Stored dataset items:

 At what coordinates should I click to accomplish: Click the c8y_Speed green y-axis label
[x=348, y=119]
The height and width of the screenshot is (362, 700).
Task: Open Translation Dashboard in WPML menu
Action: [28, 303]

WORK INSTRUCTIONS | Transcribe the data above exactly as it reads.

SOLUTION |
 At what coordinates should I click to accomplish: Click the c8y_Speed green y-axis label
[x=348, y=119]
The height and width of the screenshot is (362, 700).
Task: Open Translation Dashboard in WPML menu
Action: [28, 303]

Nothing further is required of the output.